What the task requires: From the listing below, select every line where the word "title" appears.

# # # # #

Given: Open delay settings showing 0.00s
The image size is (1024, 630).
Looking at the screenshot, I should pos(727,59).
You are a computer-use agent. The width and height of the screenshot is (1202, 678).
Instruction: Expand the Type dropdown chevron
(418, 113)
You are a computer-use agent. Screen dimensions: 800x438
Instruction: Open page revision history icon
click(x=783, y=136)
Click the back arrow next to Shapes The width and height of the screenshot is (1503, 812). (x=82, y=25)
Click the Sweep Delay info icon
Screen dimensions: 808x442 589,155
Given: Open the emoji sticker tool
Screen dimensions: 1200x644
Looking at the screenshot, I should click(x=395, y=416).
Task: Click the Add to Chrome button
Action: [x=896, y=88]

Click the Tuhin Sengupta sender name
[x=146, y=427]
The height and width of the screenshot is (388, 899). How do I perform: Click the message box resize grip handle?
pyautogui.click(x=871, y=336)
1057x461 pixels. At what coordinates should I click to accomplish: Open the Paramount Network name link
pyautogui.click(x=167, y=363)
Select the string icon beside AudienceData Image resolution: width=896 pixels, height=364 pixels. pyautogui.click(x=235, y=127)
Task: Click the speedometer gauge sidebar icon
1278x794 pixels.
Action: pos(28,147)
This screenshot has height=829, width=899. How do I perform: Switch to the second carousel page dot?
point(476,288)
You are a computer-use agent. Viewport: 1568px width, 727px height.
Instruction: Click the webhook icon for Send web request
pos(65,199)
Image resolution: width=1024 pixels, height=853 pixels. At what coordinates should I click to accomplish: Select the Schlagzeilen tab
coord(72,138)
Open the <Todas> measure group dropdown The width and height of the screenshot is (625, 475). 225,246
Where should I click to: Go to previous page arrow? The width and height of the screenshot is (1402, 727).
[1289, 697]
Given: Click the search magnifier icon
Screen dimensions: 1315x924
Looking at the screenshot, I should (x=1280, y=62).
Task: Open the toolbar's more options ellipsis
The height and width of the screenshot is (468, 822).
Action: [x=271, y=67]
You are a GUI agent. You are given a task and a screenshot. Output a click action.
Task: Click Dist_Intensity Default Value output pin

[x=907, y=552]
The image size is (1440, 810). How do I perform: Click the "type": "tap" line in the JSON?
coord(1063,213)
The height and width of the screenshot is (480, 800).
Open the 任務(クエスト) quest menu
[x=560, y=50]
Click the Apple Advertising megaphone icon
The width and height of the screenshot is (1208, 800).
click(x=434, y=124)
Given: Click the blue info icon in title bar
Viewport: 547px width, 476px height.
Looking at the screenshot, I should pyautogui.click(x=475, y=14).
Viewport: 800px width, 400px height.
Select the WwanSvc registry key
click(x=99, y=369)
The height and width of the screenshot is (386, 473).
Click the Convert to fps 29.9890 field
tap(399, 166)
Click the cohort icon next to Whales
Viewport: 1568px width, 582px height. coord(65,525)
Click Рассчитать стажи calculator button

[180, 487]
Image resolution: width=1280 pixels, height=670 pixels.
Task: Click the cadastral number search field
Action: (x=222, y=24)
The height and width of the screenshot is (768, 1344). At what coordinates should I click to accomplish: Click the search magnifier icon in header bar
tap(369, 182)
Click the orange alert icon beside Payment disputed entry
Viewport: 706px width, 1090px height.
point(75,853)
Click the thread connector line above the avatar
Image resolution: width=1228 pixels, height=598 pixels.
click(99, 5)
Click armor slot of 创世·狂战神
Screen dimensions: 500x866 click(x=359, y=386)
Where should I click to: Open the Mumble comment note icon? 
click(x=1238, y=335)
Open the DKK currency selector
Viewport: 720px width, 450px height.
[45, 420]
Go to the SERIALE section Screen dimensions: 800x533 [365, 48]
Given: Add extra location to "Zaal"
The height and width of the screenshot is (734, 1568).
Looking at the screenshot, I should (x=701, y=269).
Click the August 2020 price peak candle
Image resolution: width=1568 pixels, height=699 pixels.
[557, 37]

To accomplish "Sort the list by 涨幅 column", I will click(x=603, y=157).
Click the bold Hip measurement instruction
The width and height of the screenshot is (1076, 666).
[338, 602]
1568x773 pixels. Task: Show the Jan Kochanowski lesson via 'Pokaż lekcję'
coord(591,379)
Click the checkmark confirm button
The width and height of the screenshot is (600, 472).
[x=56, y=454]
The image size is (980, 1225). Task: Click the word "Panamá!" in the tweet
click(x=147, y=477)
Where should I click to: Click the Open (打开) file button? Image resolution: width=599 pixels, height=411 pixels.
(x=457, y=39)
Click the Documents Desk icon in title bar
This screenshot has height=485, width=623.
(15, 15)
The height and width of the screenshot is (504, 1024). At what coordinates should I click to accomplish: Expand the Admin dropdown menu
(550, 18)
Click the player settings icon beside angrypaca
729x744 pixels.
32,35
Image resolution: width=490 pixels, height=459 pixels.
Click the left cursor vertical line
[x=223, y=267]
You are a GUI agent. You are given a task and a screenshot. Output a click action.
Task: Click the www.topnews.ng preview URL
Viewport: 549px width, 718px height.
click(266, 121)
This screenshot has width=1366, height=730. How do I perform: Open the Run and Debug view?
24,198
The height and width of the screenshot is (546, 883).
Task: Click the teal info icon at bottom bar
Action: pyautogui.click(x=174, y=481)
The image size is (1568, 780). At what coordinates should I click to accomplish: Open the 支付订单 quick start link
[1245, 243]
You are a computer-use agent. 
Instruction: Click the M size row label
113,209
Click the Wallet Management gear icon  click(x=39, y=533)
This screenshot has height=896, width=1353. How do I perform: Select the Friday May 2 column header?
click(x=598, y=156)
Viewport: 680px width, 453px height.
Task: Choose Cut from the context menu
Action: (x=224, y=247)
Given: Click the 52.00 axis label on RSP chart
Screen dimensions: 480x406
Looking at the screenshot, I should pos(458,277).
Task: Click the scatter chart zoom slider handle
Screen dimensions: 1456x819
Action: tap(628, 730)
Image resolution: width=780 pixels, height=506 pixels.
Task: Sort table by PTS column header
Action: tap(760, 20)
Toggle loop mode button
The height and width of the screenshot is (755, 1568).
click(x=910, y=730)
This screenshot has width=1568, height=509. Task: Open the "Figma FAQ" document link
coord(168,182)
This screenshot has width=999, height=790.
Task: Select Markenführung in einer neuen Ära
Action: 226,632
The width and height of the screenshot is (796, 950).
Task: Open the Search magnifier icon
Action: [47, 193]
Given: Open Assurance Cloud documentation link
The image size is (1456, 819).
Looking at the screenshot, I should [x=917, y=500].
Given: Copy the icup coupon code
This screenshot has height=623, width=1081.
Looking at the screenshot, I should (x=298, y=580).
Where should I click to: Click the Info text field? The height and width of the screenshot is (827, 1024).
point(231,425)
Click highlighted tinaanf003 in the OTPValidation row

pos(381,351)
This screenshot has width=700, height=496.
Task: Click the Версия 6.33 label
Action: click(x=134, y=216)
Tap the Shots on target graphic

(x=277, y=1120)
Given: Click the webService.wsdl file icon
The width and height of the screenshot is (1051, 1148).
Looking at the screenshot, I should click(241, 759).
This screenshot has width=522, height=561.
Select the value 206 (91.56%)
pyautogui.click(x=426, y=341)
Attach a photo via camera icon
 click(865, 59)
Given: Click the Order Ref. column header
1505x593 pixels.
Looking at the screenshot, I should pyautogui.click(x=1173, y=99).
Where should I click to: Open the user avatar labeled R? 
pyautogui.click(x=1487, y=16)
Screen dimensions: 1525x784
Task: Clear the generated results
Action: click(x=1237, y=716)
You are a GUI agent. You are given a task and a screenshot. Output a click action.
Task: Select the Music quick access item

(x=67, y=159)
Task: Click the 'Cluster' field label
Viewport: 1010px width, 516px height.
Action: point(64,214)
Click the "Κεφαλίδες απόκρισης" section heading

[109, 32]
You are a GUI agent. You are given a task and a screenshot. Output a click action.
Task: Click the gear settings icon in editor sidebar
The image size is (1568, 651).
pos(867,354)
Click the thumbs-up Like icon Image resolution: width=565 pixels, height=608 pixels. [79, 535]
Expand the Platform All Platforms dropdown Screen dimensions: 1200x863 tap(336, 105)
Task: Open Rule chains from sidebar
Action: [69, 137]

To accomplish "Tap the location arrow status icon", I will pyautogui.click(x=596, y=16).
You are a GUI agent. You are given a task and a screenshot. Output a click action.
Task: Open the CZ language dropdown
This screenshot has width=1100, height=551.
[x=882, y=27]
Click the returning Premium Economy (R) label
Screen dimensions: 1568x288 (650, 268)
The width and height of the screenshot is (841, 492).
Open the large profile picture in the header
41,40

# # # # #

Result of the task:
Given: Click the blue info icon in title bar
Click the Documents Desk icon in title bar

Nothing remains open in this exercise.